YOUR INSTRUCTIONS: Duplicate every one of the following rows, leaving each line unchanged.

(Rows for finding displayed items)
┄┄┄┄┄┄┄┄┄┄

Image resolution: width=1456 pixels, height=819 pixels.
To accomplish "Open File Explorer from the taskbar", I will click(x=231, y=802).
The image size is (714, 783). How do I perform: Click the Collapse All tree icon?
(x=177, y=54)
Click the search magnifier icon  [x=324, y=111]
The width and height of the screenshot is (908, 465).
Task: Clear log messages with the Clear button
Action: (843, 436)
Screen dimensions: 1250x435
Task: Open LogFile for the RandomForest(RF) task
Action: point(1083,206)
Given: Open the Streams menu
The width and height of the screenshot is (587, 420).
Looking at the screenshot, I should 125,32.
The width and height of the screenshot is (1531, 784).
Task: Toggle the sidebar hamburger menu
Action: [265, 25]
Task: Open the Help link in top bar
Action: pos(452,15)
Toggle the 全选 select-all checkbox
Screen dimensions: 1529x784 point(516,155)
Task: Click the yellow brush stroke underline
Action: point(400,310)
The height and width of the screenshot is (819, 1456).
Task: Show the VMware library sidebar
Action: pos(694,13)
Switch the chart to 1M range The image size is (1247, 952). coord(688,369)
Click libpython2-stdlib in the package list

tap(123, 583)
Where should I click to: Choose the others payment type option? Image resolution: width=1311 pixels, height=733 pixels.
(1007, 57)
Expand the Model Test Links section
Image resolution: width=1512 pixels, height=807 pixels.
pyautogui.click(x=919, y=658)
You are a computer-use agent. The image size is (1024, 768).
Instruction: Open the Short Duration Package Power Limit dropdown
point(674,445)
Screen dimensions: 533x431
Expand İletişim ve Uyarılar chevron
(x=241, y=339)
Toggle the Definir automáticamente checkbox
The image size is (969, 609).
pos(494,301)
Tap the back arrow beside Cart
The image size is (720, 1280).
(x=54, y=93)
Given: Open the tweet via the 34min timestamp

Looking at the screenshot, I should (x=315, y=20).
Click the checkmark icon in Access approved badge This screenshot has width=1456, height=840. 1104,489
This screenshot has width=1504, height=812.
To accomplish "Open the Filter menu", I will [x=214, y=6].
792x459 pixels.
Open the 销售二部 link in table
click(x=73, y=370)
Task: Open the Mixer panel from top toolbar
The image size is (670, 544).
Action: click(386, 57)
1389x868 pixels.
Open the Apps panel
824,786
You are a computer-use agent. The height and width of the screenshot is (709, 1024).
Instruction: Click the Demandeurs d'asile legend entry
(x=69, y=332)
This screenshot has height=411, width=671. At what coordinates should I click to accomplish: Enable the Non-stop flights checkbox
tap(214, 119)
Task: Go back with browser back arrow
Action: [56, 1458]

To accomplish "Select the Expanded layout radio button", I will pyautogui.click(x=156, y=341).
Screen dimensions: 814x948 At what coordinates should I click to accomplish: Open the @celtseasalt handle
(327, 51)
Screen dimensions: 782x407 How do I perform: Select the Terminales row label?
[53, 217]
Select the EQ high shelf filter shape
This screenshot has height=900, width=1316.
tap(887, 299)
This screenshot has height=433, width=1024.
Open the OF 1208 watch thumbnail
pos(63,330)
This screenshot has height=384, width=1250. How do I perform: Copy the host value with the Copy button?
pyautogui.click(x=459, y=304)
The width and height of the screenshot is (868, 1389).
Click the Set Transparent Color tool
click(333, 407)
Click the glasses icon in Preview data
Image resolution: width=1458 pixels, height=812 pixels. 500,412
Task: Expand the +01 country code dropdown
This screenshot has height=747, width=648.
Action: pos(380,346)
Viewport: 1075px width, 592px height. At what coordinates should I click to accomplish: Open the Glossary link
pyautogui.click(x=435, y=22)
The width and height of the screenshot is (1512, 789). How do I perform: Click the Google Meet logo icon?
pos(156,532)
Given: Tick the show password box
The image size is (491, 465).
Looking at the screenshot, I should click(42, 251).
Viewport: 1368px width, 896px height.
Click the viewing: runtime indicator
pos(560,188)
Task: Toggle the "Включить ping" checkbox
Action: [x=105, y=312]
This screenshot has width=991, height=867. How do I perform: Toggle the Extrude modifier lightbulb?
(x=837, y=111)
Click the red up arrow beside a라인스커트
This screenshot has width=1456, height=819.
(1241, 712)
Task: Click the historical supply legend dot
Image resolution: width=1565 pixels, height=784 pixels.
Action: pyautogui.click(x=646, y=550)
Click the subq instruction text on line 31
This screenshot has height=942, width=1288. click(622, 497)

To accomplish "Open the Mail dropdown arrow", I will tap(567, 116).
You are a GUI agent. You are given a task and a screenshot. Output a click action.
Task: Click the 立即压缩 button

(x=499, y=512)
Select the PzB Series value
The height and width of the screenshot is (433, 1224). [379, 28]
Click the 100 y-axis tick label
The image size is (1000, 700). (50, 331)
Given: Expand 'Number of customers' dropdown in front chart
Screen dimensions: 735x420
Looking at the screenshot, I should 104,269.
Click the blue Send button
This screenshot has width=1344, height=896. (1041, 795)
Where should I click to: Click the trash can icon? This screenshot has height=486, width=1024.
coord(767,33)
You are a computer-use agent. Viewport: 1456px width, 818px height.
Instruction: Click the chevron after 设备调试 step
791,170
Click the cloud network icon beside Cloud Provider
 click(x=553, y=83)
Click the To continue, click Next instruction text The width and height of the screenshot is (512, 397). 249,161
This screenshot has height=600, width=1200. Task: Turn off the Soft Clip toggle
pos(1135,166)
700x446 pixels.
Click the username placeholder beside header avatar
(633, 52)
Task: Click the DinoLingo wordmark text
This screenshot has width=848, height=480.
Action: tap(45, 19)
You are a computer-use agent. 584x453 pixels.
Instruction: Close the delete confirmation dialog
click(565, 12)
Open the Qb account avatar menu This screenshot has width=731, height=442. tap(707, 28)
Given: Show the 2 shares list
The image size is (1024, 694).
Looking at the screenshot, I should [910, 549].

┄┄┄┄┄┄┄┄┄┄

RESPONSE:
Image resolution: width=1456 pixels, height=819 pixels.
To accomplish "Open File Explorer from the taskbar", I will click(x=231, y=802).
The image size is (714, 783). How do I perform: Click the Collapse All tree icon?
(x=177, y=54)
Click the search magnifier icon  [x=324, y=111]
The width and height of the screenshot is (908, 465).
Task: Clear log messages with the Clear button
Action: (843, 436)
Screen dimensions: 1250x435
Task: Open LogFile for the RandomForest(RF) task
Action: point(1083,206)
Given: Open the Streams menu
The width and height of the screenshot is (587, 420).
Looking at the screenshot, I should 125,32.
The width and height of the screenshot is (1531, 784).
Task: Toggle the sidebar hamburger menu
Action: [265, 25]
Task: Open the Help link in top bar
Action: pos(452,15)
Toggle the 全选 select-all checkbox
Screen dimensions: 1529x784 point(516,155)
Task: Click the yellow brush stroke underline
Action: point(400,310)
The height and width of the screenshot is (819, 1456).
Task: Show the VMware library sidebar
Action: pos(694,13)
Switch the chart to 1M range The image size is (1247, 952). coord(688,369)
Click libpython2-stdlib in the package list

tap(123, 583)
Where should I click to: Choose the others payment type option? Image resolution: width=1311 pixels, height=733 pixels.
(1007, 57)
Expand the Model Test Links section
Image resolution: width=1512 pixels, height=807 pixels.
pyautogui.click(x=919, y=658)
You are a computer-use agent. The image size is (1024, 768).
Instruction: Open the Short Duration Package Power Limit dropdown
point(674,445)
Screen dimensions: 533x431
Expand İletişim ve Uyarılar chevron
(x=241, y=339)
Toggle the Definir automáticamente checkbox
The image size is (969, 609).
pos(494,301)
Tap the back arrow beside Cart
The image size is (720, 1280).
(x=54, y=93)
Given: Open the tweet via the 34min timestamp

Looking at the screenshot, I should (x=315, y=20).
Click the checkmark icon in Access approved badge This screenshot has width=1456, height=840. 1104,489
This screenshot has width=1504, height=812.
To accomplish "Open the Filter menu", I will [x=214, y=6].
792x459 pixels.
Open the 销售二部 link in table
click(x=73, y=370)
Task: Open the Mixer panel from top toolbar
The image size is (670, 544).
Action: click(386, 57)
1389x868 pixels.
Open the Apps panel
824,786
You are a computer-use agent. The height and width of the screenshot is (709, 1024).
Instruction: Click the Demandeurs d'asile legend entry
(x=69, y=332)
This screenshot has height=411, width=671. At what coordinates should I click to accomplish: Enable the Non-stop flights checkbox
tap(214, 119)
Task: Go back with browser back arrow
Action: [56, 1458]

To accomplish "Select the Expanded layout radio button", I will pyautogui.click(x=156, y=341).
Screen dimensions: 814x948 At what coordinates should I click to accomplish: Open the @celtseasalt handle
(327, 51)
Screen dimensions: 782x407 How do I perform: Select the Terminales row label?
[53, 217]
Select the EQ high shelf filter shape
This screenshot has height=900, width=1316.
tap(887, 299)
This screenshot has height=433, width=1024.
Open the OF 1208 watch thumbnail
pos(63,330)
This screenshot has height=384, width=1250. How do I perform: Copy the host value with the Copy button?
pyautogui.click(x=459, y=304)
The width and height of the screenshot is (868, 1389).
Click the Set Transparent Color tool
click(333, 407)
Click the glasses icon in Preview data
Image resolution: width=1458 pixels, height=812 pixels. 500,412
Task: Expand the +01 country code dropdown
This screenshot has height=747, width=648.
Action: pos(380,346)
Viewport: 1075px width, 592px height. At what coordinates should I click to accomplish: Open the Glossary link
pyautogui.click(x=435, y=22)
The width and height of the screenshot is (1512, 789). How do I perform: Click the Google Meet logo icon?
pos(156,532)
Given: Tick the show password box
The image size is (491, 465).
Looking at the screenshot, I should click(42, 251).
Viewport: 1368px width, 896px height.
Click the viewing: runtime indicator
pos(560,188)
Task: Toggle the "Включить ping" checkbox
Action: [x=105, y=312]
This screenshot has width=991, height=867. How do I perform: Toggle the Extrude modifier lightbulb?
(x=837, y=111)
Click the red up arrow beside a라인스커트
This screenshot has width=1456, height=819.
(1241, 712)
Task: Click the historical supply legend dot
Image resolution: width=1565 pixels, height=784 pixels.
Action: pyautogui.click(x=646, y=550)
Click the subq instruction text on line 31
This screenshot has height=942, width=1288. click(622, 497)

To accomplish "Open the Mail dropdown arrow", I will tap(567, 116).
You are a GUI agent. You are given a task and a screenshot. Output a click action.
Task: Click the 立即压缩 button

(x=499, y=512)
Select the PzB Series value
The height and width of the screenshot is (433, 1224). [379, 28]
Click the 100 y-axis tick label
The image size is (1000, 700). (50, 331)
Given: Expand 'Number of customers' dropdown in front chart
Screen dimensions: 735x420
Looking at the screenshot, I should 104,269.
Click the blue Send button
This screenshot has width=1344, height=896. (1041, 795)
Where should I click to: Click the trash can icon? This screenshot has height=486, width=1024.
coord(767,33)
You are a computer-use agent. Viewport: 1456px width, 818px height.
Instruction: Click the chevron after 设备调试 step
791,170
Click the cloud network icon beside Cloud Provider
 click(x=553, y=83)
Click the To continue, click Next instruction text The width and height of the screenshot is (512, 397). 249,161
This screenshot has height=600, width=1200. Task: Turn off the Soft Clip toggle
pos(1135,166)
700x446 pixels.
Click the username placeholder beside header avatar
(633, 52)
Task: Click the DinoLingo wordmark text
This screenshot has width=848, height=480.
Action: tap(45, 19)
You are a computer-use agent. 584x453 pixels.
Instruction: Close the delete confirmation dialog
click(565, 12)
Open the Qb account avatar menu This screenshot has width=731, height=442. tap(707, 28)
Given: Show the 2 shares list
The image size is (1024, 694).
Looking at the screenshot, I should [910, 549].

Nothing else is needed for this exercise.